▸ Problem requirements:
The entries must be restated exactly as written.

Stored items:
■ ■ ■ ■

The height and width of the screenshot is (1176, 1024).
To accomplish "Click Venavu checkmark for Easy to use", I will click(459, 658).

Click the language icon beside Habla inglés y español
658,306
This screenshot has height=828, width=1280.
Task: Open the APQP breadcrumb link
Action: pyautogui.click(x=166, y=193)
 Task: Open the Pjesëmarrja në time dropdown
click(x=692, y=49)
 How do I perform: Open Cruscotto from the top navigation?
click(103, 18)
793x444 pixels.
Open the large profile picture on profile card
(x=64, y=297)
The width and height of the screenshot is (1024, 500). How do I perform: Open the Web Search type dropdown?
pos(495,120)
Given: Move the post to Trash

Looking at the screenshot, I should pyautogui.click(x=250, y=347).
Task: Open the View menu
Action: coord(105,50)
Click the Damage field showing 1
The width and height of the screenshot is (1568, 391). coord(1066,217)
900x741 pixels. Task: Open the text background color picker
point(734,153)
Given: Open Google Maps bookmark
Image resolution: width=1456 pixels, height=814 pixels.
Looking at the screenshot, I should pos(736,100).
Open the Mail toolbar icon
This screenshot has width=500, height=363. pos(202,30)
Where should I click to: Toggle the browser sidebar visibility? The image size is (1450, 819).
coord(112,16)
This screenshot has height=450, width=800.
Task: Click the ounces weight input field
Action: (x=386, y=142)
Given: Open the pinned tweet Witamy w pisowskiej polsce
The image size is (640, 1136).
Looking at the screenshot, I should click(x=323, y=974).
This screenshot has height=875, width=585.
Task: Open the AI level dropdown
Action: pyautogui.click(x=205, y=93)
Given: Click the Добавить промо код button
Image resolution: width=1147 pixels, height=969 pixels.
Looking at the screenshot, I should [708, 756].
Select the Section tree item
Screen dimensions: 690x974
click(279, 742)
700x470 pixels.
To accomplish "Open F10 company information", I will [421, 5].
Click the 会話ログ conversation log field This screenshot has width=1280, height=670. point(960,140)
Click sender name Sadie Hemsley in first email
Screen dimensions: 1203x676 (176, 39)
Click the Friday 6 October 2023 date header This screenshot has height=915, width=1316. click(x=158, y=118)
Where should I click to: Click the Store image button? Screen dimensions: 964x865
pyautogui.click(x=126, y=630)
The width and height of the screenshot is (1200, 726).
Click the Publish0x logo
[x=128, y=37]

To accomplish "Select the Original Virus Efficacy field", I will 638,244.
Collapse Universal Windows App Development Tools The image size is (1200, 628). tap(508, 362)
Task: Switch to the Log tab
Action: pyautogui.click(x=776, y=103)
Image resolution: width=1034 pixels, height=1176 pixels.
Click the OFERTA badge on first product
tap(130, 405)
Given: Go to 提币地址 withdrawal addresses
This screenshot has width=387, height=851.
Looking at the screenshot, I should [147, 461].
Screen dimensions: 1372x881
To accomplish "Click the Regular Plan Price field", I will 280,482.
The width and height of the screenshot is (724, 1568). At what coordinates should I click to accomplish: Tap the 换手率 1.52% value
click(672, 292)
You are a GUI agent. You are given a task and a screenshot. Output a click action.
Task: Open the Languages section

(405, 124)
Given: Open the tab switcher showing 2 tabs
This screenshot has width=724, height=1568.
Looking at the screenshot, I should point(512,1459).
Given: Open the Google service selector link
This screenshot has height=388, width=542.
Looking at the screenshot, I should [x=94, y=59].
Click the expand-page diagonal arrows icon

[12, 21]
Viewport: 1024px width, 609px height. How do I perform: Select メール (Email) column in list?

■ ■ ■ ■

▸ Solved exercise:
The height and width of the screenshot is (1176, 1024).
To accomplish "Click Venavu checkmark for Easy to use", I will click(459, 658).

Click the language icon beside Habla inglés y español
658,306
This screenshot has height=828, width=1280.
Task: Open the APQP breadcrumb link
Action: pyautogui.click(x=166, y=193)
 Task: Open the Pjesëmarrja në time dropdown
click(x=692, y=49)
 How do I perform: Open Cruscotto from the top navigation?
click(103, 18)
793x444 pixels.
Open the large profile picture on profile card
(x=64, y=297)
The width and height of the screenshot is (1024, 500). How do I perform: Open the Web Search type dropdown?
pos(495,120)
Given: Move the post to Trash

Looking at the screenshot, I should pyautogui.click(x=250, y=347).
Task: Open the View menu
Action: coord(105,50)
Click the Damage field showing 1
The width and height of the screenshot is (1568, 391). coord(1066,217)
900x741 pixels. Task: Open the text background color picker
point(734,153)
Given: Open Google Maps bookmark
Image resolution: width=1456 pixels, height=814 pixels.
Looking at the screenshot, I should pos(736,100).
Open the Mail toolbar icon
This screenshot has width=500, height=363. pos(202,30)
Where should I click to: Toggle the browser sidebar visibility? The image size is (1450, 819).
coord(112,16)
This screenshot has height=450, width=800.
Task: Click the ounces weight input field
Action: (x=386, y=142)
Given: Open the pinned tweet Witamy w pisowskiej polsce
The image size is (640, 1136).
Looking at the screenshot, I should click(x=323, y=974).
This screenshot has height=875, width=585.
Task: Open the AI level dropdown
Action: pyautogui.click(x=205, y=93)
Given: Click the Добавить промо код button
Image resolution: width=1147 pixels, height=969 pixels.
Looking at the screenshot, I should [708, 756].
Select the Section tree item
Screen dimensions: 690x974
click(279, 742)
700x470 pixels.
To accomplish "Open F10 company information", I will [421, 5].
Click the 会話ログ conversation log field This screenshot has width=1280, height=670. point(960,140)
Click sender name Sadie Hemsley in first email
Screen dimensions: 1203x676 (176, 39)
Click the Friday 6 October 2023 date header This screenshot has height=915, width=1316. click(x=158, y=118)
Where should I click to: Click the Store image button? Screen dimensions: 964x865
pyautogui.click(x=126, y=630)
The width and height of the screenshot is (1200, 726).
Click the Publish0x logo
[x=128, y=37]

To accomplish "Select the Original Virus Efficacy field", I will 638,244.
Collapse Universal Windows App Development Tools The image size is (1200, 628). tap(508, 362)
Task: Switch to the Log tab
Action: pyautogui.click(x=776, y=103)
Image resolution: width=1034 pixels, height=1176 pixels.
Click the OFERTA badge on first product
tap(130, 405)
Given: Go to 提币地址 withdrawal addresses
This screenshot has width=387, height=851.
Looking at the screenshot, I should [147, 461].
Screen dimensions: 1372x881
To accomplish "Click the Regular Plan Price field", I will 280,482.
The width and height of the screenshot is (724, 1568). At what coordinates should I click to accomplish: Tap the 换手率 1.52% value
click(672, 292)
You are a GUI agent. You are given a task and a screenshot. Output a click action.
Task: Open the Languages section

(405, 124)
Given: Open the tab switcher showing 2 tabs
This screenshot has width=724, height=1568.
Looking at the screenshot, I should point(512,1459).
Given: Open the Google service selector link
This screenshot has height=388, width=542.
Looking at the screenshot, I should [x=94, y=59].
Click the expand-page diagonal arrows icon

[12, 21]
Viewport: 1024px width, 609px height. How do I perform: Select メール (Email) column in list?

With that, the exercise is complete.